SPECTRUM had the volunteers and the ability to help publicize the event, while Cinemareno had the expertise when it came to managing equipment and booking films. Davis extensively researches the movies before making his selections. This year, he has chosen six award-winning feature films and two short films, none of which have been shown in Reno.

“Some of the films haven’t even started their theatrical run yet,” said Davis, “so we’re getting a jump on them. Yossi and Jagger has just started. And You’ll Get Over It will start its run in the spring.”

Of all the films, Davis says he is looking most forward to the dramatically romantic comedy The Trip, about a gay couple—one’s a liberal activist and the other an uptight Republican—who find themselves and each other during the gay rights movement from 1973 and 1984. Big Eden is a feel-good love story that Davis is also excited about. Then there’s A Family Affair about a lesbian and her PFLAG mom, and the documentary Paragraph 175, which addresses the close-to-100,000 gay men who were put in prisons and concentration camps during World War II.

“It’s a very important documentary,” said Deborah Achtenberg, UNR philosophy professor, who will introduce the film. “Everyone knows about the pink triangle. Well, that’s a symbol [that was used to mark homosexuals] during the Nazi era, but there wasn’t very much discussion about the experience of gays … The film is one of the important documents that made that information public.”

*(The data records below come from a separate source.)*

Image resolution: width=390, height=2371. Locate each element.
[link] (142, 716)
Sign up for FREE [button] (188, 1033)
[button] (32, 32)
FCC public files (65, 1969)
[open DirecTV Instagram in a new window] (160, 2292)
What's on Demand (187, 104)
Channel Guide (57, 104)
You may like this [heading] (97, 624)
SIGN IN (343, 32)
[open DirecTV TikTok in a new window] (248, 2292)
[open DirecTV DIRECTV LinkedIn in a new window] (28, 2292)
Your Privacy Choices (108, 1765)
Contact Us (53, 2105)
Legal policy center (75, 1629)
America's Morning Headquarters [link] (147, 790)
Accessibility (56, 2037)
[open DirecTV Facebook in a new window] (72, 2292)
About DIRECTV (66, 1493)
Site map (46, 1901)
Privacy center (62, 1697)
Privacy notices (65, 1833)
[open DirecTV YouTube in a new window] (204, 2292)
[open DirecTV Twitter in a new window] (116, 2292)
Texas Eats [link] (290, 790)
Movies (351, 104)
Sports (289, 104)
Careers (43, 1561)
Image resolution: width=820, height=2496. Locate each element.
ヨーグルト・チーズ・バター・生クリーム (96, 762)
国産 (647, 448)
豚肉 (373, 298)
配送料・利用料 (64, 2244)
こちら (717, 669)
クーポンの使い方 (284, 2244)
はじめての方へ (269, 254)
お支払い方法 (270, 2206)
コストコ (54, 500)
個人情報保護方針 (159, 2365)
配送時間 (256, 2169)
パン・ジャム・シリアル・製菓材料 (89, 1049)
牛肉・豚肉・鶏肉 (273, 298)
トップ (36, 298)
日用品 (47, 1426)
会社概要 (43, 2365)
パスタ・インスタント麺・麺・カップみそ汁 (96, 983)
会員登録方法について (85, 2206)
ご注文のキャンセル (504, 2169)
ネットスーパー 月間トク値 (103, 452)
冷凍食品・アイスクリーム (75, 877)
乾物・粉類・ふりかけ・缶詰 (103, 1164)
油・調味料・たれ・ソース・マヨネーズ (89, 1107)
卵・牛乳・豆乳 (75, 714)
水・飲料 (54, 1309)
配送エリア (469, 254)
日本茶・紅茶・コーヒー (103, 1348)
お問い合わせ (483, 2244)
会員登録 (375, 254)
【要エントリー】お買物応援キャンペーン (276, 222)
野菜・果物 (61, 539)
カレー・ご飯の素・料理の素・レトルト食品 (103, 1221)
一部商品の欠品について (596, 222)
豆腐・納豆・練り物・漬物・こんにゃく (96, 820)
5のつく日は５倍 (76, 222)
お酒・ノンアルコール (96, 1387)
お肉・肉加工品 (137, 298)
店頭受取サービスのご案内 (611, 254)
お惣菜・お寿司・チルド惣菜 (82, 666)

Davis also touts the film’s significance, as it features interviews with a small handful of homosexual camp survivors and illuminates the details of Paragraph 175, a clause in German law that prohibited homosexual relations. Hitler revised the law in 1935 to include activities as slight as kissing or embracing.

“There are festivals like this in many other communities that have a large gay and lesbian population," Achtenberg said. "It’s a way for gay, lesbian, bisexual, transgender people to become aware of their history and to view films that have to do with themselves."